表:テクノロジー・ライフサイクル・モデル

 総務省の最近の発表によれば、2002年12月時点での日本のブロードバンド加入者数は約781万加入とされている。内訳としては、DSLが五百65万加入、光ファイバーが21万加入、そしてCATVが195万加入である。このうち注目されるのは、光ファイバーの伸びである。2002年6月から12月までで約3倍に伸びており、DSLの伸び約1.7倍を上回っている。日本におけるブロードバンドの進展も韓国と同様にDSLが中心となって始まったが、ここへ来て光ファイバーによるブロードバンドが進展する兆しが見えてきた。

 我が国のブロードバンドインフラ整備は事業者等の努力もあり、着実に進展がしてきていると考えられる。今後ブロードバンドの更なる普及のためには、やはりインフラの整備に加え、韓国でみられたような、利用者に受け入れられる利用方法の開発・普及が必要であると考えられる。日本におけるインターネットの世帯普及率は既に六割を越え、ブロードバンドの世帯普及率も2割に届こうとしている。しかし、「キャズム」の著者ムーアによれば、図に示したビジョナリーまでの二割程度の人々は新しい技術やサービスに対し、比較的すんなりと利用を始めるが、その後の普及のためには次のセグメントである「実利主義者」や「保守派」という人々を取り込む必要があり、その技術やサービスがが信頼に足り、誰もが使うものであるとみられなければ普及しないとしている。今後のブロードバンドの普及にはエンタメ系のみならず、極めて日常的で生活に密着したブロードバンドの利用方法が考えられ、受け入れられる必要があるのではなかろうか。

 また、米国の轍を踏まぬよう、通信分野の規制のあり方について規制機関等は十分に研究をする必要があろう。さらに通信分野の規制のみならず、新鮮かつ多彩なビジネスが生まれるよう、国のビジネス環境を整える必要もあると考えられる。例えば中国の発展形態のように、地域連邦的なネットワーク型国家運営について議論する可能性も否定はできないであろう。
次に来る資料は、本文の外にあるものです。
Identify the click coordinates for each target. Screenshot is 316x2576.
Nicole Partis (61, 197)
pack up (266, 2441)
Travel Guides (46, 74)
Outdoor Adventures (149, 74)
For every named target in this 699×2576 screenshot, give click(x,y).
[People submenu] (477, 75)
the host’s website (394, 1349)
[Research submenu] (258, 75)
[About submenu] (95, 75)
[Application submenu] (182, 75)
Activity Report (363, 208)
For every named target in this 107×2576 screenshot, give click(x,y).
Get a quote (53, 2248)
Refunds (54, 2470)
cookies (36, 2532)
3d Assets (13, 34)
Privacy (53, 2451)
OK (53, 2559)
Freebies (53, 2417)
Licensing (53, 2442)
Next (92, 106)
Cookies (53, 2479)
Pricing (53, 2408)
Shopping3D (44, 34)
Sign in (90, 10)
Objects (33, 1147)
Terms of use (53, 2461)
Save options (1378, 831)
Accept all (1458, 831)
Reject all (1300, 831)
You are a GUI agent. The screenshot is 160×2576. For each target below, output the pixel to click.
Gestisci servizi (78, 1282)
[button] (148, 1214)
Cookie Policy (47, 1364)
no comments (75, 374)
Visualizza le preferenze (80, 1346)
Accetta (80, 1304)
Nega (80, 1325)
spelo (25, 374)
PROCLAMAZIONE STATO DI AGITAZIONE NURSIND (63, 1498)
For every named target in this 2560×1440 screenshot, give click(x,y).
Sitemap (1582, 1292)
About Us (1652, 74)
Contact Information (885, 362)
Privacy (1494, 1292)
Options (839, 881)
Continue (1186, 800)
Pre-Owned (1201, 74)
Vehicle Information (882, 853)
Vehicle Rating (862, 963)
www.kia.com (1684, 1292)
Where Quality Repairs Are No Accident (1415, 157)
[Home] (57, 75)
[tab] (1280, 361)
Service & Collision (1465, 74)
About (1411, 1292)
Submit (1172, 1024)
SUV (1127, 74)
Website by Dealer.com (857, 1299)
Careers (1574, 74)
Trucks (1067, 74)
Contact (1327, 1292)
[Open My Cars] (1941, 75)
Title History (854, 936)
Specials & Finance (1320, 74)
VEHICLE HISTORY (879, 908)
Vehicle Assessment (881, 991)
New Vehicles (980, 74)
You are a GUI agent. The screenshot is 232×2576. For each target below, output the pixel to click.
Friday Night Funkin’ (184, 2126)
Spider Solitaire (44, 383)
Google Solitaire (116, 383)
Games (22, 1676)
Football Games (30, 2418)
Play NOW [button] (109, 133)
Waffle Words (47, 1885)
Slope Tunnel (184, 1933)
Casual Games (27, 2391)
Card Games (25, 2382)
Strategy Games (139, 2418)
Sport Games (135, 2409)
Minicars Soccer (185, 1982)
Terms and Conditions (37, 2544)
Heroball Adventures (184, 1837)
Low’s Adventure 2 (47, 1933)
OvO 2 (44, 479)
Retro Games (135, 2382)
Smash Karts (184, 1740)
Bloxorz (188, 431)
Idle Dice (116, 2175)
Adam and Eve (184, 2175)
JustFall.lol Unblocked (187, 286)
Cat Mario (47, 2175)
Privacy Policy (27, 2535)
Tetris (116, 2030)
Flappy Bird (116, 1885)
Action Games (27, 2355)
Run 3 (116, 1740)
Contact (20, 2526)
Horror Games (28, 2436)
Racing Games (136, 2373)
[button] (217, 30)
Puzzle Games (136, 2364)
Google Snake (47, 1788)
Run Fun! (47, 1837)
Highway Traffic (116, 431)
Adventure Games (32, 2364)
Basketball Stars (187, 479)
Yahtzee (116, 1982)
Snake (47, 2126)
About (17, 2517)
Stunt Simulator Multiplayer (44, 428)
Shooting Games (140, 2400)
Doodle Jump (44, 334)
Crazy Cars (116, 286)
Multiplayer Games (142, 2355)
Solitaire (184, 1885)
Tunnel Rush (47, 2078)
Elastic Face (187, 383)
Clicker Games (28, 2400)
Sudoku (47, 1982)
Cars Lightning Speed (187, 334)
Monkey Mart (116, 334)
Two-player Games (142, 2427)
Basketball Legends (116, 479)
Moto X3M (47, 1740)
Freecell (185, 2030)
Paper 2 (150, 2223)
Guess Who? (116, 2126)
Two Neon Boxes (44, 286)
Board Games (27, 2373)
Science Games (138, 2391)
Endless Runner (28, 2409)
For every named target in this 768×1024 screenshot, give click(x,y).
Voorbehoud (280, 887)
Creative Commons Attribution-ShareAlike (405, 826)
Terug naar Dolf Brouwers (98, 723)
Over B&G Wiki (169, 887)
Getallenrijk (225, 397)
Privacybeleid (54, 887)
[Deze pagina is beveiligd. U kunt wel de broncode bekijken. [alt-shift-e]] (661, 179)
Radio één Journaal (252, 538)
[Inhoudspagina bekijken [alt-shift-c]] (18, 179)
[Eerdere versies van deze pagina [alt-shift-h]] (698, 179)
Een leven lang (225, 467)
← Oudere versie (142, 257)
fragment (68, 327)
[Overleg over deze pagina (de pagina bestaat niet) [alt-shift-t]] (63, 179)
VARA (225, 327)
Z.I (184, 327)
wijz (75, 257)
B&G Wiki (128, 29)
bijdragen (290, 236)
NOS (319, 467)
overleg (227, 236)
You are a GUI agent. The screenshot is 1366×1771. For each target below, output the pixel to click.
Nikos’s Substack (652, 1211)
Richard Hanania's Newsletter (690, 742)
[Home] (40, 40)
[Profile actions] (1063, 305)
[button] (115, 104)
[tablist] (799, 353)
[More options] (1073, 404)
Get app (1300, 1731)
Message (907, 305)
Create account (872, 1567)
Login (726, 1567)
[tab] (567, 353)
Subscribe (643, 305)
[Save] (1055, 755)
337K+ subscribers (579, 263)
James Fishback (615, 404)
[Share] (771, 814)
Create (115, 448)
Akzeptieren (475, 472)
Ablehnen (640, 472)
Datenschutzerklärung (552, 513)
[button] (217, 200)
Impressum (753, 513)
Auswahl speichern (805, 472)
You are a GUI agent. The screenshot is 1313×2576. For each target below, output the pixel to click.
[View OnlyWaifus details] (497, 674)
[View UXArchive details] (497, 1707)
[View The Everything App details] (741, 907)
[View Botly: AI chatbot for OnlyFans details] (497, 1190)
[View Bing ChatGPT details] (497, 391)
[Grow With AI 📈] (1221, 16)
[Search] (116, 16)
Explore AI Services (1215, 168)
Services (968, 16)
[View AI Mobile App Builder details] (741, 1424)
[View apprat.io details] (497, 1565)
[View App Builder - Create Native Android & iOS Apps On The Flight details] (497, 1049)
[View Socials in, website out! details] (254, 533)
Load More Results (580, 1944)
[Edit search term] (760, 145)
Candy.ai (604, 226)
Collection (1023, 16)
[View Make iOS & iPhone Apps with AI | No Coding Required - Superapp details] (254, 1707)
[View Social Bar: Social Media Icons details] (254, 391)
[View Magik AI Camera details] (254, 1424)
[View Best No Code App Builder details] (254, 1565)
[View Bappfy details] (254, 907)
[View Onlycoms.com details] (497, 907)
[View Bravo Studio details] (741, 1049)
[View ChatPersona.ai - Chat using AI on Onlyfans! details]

 韓国では、主に失業者によって始められた新たなビジネスPC房が成功し、ブロードバンドの普及につながる一つの要因となった。このように新しいビジネスが自由に生まれる環境こそ、ブロードバンド時代に求められる社会環境ではなかろうか。個人個人の自由な創意工夫が新たなビジネスに結びつき、新たな市場が生まれる。こうした環境整備がなされるのであれば、再び世界的な競争力を取り戻した、「光の国」日本の誕生はそう遠い将来の話ではないかもしれない。